The Efficient: Hitachi Deskstar 7K1000.B--500 GB

The Deskstar 7K1000.B is Hitachi’s second generation terabyte-class hard drive. While the initial Deskstar 7K1000 was the first hard drive to reach the terabyte capacity plateau, it has been replaced by the 7K1000.B, which achieves the same maximum capacity on three platters instead of five.

The initial 5-platter drive turned out to be very robust, according to Hitachi’s Uwe Kemmer, which is why the company is still selling it. Desktop users should go for the latest model, though. Not only is the 7K1000.B the much faster drive, but it is also noticeably more efficient, requiring less power while delivering its extra performance. We also used a Deskstar 7K1000.B to analyze the noise differences between full speed and low noise modes.

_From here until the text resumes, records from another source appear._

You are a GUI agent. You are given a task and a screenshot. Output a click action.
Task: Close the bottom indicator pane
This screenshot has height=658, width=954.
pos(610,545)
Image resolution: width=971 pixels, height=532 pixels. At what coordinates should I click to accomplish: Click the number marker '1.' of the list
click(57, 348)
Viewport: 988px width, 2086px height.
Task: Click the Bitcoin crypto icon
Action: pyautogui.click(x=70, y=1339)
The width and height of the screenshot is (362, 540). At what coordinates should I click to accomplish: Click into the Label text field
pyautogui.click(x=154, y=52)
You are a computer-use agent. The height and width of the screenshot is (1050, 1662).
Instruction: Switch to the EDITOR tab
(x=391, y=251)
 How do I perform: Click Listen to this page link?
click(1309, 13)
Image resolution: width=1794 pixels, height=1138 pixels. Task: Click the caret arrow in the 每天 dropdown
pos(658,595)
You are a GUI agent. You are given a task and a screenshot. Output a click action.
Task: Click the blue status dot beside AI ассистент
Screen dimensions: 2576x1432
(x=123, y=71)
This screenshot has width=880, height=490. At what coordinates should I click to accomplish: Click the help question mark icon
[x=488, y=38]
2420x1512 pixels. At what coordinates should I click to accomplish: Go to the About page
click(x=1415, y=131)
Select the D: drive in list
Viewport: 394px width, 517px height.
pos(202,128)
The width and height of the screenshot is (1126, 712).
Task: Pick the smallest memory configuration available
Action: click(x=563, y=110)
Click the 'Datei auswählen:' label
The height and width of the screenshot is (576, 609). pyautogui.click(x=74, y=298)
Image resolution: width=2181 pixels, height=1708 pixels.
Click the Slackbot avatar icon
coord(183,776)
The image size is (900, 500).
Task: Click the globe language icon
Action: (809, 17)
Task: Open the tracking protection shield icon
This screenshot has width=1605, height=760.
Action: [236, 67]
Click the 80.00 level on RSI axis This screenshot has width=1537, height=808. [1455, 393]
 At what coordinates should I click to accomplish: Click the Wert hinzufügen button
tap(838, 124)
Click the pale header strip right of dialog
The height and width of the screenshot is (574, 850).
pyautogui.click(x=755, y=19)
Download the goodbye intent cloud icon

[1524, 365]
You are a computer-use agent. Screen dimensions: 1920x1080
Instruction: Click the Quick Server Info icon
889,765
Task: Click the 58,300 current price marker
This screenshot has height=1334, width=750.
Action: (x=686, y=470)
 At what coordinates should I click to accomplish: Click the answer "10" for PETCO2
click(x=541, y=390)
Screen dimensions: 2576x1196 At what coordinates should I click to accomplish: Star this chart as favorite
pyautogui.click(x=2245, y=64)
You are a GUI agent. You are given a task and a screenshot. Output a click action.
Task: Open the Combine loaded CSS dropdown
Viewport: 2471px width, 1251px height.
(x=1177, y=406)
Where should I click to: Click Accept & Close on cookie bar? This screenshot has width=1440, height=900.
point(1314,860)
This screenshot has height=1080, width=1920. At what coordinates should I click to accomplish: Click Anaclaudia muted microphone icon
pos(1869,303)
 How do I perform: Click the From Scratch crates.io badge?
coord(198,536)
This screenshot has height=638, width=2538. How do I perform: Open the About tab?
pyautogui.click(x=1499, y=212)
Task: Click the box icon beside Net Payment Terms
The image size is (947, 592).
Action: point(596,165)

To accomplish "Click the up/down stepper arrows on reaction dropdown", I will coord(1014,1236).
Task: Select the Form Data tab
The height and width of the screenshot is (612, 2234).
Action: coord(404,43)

Great Performance, High Efficiency

We looked at a HDT721050360SLA360, which is the 500 GB version of the Deskstar 7K1000.B family. This is new as well: while the initial 7K1000 was only available at 1000 and 750 GB, the 7K1000.B is sold at various smaller capacity points as well. Our 500 GB test sample runs at the standard 7,200 RPM spindle speed, has a SATA/300 interface with Native Command Queuing, features a 16 MB cache memory, and stores its data on two platters.

This drive is the most efficient product in our roundup, as it required the least power when idle and for our two workloads. It also reaches much higher throughput than the other drives, resulting in benchmark results that are at least good. Access time and I/O performance are average, but we don’t feel this is an issue for a mainstream hard drive.